Forged Identities and Phantom Borrowers

At the centre of the case are 57 loans allegedly sanctioned between February 2023 and August this year. Investigators say these loans were approved using forged documents, in the names of two firms and several individuals who, according to later verification, either did not exist or had no connection to the addresses provided.

When company representatives visited the listed locations, they found no trace of the supposed borrowers. Local residents told them they had never heard of the individuals named in the loan files, nor had such people ever lived in the neighbourhoods mentioned.

The scale of the losses—estimated at ₹7.47 crore—suggests more than casual negligence. Police say the loans were processed in a manner that allowed funds to be disbursed without meaningful verification, pointing to systematic manipulation of internal checks that are designed to prevent exactly such outcomes

Allegations of Collusion Inside the Branch

The police case names 14 employees, including the branch manager, Shriprakash, along with other staff members. In the complaint, the company has alleged that some employees acted in collusion with agents and dealers to push the loans through.

This alleged network, investigators believe, enabled fraudulent approvals by bypassing standard due diligence.

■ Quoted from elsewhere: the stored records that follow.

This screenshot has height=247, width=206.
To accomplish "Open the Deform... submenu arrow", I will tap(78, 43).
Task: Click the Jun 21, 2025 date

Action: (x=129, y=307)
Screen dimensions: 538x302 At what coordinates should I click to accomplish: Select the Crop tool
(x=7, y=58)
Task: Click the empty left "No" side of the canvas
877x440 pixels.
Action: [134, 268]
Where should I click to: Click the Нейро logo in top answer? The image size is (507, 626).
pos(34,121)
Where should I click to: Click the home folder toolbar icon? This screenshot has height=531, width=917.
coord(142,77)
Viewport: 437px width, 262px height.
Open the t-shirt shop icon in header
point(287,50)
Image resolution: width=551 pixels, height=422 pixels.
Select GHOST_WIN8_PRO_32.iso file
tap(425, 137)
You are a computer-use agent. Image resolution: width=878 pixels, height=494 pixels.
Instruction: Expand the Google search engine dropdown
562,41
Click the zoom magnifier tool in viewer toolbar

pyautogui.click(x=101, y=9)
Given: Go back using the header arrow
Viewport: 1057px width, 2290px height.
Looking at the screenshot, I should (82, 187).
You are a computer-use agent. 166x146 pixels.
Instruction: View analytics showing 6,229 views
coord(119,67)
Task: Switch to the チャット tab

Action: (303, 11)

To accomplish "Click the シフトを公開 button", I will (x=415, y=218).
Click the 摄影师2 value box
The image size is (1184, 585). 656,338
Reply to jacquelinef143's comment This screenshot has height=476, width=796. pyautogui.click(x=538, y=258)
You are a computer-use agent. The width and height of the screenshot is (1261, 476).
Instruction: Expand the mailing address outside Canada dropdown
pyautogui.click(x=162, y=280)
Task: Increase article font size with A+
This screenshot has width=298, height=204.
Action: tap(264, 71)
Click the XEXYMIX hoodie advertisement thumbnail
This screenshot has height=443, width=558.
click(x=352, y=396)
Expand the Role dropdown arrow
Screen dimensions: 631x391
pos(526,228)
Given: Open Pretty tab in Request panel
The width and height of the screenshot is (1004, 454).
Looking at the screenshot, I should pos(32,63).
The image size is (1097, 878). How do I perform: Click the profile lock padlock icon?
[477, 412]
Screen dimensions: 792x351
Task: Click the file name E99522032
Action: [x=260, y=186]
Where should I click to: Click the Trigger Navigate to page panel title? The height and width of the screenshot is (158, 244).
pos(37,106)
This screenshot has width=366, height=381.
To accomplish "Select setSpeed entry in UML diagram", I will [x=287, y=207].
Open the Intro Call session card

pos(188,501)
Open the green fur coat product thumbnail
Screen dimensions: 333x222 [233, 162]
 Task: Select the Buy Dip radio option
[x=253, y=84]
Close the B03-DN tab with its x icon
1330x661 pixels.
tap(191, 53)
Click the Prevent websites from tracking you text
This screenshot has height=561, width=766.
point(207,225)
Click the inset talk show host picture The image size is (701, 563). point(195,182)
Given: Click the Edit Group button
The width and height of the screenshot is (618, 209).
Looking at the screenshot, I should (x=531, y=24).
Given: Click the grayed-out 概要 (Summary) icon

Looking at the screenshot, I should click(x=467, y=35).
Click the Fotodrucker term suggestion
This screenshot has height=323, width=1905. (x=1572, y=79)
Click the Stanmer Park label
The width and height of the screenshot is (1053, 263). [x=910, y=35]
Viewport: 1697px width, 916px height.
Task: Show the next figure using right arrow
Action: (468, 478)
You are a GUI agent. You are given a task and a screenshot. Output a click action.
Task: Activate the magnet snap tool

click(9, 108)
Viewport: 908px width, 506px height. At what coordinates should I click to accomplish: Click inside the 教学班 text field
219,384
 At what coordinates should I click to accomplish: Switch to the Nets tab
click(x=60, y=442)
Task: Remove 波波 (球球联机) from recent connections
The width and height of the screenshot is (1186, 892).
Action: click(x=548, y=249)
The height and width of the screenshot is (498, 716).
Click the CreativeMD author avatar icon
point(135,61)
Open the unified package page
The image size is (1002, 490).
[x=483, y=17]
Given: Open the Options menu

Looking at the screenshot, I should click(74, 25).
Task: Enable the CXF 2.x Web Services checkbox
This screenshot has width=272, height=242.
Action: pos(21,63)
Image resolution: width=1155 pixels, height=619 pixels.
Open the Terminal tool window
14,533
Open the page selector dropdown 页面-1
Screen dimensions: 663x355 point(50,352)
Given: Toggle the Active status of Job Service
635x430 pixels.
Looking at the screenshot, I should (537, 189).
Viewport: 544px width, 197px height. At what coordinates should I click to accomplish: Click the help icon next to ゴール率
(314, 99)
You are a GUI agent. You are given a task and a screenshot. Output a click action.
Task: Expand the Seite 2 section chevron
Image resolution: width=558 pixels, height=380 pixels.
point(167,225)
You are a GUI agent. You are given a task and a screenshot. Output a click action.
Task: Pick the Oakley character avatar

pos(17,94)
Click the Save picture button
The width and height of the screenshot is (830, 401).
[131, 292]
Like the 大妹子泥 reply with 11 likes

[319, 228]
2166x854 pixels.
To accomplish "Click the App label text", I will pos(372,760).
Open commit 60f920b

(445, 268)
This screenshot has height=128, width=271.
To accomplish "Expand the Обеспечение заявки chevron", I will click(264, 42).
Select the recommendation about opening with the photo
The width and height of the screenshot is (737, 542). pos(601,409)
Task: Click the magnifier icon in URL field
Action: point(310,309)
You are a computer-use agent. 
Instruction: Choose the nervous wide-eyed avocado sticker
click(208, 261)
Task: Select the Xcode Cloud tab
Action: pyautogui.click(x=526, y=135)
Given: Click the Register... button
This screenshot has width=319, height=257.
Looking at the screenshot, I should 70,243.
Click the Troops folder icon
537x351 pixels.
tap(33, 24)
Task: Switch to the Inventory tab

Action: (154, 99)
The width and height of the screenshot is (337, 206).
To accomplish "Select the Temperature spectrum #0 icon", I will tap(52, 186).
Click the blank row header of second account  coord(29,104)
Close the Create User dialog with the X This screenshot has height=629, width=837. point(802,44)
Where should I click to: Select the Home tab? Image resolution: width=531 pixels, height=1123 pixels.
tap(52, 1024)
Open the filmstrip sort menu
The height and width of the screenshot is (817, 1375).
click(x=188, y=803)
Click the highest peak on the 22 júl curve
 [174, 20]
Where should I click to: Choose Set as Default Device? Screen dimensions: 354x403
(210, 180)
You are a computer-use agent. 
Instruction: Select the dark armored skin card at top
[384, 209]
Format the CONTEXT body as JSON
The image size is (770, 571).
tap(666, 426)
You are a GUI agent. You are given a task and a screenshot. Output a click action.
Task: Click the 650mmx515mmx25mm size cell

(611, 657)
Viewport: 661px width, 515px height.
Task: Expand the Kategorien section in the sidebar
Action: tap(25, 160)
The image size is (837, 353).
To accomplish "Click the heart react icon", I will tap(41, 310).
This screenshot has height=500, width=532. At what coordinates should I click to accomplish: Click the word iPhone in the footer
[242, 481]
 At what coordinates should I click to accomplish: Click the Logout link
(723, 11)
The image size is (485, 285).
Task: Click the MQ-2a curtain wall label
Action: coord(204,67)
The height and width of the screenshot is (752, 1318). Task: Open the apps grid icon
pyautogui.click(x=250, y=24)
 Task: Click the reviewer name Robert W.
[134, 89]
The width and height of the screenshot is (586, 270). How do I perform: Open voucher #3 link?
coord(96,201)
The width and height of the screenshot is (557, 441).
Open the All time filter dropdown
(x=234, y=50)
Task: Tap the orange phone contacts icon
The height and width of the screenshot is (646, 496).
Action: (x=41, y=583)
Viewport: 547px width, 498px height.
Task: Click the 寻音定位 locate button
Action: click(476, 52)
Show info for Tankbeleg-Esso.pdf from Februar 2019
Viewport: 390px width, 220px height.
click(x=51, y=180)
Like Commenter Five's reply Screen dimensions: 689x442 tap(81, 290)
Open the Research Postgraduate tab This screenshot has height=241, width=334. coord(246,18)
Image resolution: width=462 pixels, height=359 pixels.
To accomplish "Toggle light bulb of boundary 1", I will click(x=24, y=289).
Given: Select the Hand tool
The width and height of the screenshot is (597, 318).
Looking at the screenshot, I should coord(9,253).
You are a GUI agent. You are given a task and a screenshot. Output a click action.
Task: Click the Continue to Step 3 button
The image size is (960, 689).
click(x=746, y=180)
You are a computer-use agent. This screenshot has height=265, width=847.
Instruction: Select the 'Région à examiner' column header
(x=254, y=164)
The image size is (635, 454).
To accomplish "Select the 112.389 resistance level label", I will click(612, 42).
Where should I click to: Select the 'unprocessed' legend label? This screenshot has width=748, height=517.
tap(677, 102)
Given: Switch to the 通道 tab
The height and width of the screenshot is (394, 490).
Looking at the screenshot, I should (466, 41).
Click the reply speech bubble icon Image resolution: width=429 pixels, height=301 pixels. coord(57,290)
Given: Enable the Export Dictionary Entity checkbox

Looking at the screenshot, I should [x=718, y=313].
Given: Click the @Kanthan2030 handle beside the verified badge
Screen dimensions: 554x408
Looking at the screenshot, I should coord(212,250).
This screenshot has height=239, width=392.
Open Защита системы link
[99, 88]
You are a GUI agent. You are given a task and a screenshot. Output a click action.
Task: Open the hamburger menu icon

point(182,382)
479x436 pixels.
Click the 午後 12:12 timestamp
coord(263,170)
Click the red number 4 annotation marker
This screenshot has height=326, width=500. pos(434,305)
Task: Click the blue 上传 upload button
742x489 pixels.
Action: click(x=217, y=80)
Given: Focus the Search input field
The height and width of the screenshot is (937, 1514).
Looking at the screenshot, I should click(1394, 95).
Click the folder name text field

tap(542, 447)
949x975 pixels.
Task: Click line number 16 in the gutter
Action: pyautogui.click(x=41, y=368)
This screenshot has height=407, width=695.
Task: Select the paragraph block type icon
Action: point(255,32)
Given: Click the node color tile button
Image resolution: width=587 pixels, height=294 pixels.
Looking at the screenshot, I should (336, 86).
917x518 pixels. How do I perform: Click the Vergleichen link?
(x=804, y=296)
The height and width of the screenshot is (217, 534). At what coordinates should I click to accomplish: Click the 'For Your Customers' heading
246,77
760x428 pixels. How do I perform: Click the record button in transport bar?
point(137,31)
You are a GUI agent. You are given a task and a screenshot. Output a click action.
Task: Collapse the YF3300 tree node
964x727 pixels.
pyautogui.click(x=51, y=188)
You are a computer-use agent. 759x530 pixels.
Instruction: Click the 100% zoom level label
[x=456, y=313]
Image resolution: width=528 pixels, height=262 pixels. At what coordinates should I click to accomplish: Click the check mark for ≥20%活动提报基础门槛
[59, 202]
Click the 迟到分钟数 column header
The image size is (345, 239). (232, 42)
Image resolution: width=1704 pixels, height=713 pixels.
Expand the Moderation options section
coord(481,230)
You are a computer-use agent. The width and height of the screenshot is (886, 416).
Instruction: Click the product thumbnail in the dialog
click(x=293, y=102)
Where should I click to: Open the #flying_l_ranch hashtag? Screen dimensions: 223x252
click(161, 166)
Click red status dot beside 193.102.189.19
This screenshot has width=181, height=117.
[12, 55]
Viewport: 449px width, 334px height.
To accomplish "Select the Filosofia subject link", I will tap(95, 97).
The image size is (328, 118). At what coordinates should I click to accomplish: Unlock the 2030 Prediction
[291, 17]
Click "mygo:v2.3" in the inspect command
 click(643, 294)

Documents were allegedly fabricated to show compliant borrowers and legitimate firms, while internal controls were weakened or ignored.

Police have not publicly detailed how the proceeds were ultimately distributed, but the working assumption is that the scheme relied on trust within the branch and the appearance of routine business.

Criminal Charges and Broader Implications

An FIR has been registered under multiple sections of the Bharatiya Nyaya Sanhita, including provisions related to cheating, forgery and criminal conspiracy. The breadth of the charges reflects the police view that the alleged fraud was neither accidental nor the work of a single individual.

Investigators are now examining digital records, approval logs and communication trails to determine how the loans moved through internal systems without raising immediate red flags. Further arrests or additions to the case are not being ruled out, officials said, as the investigation continues.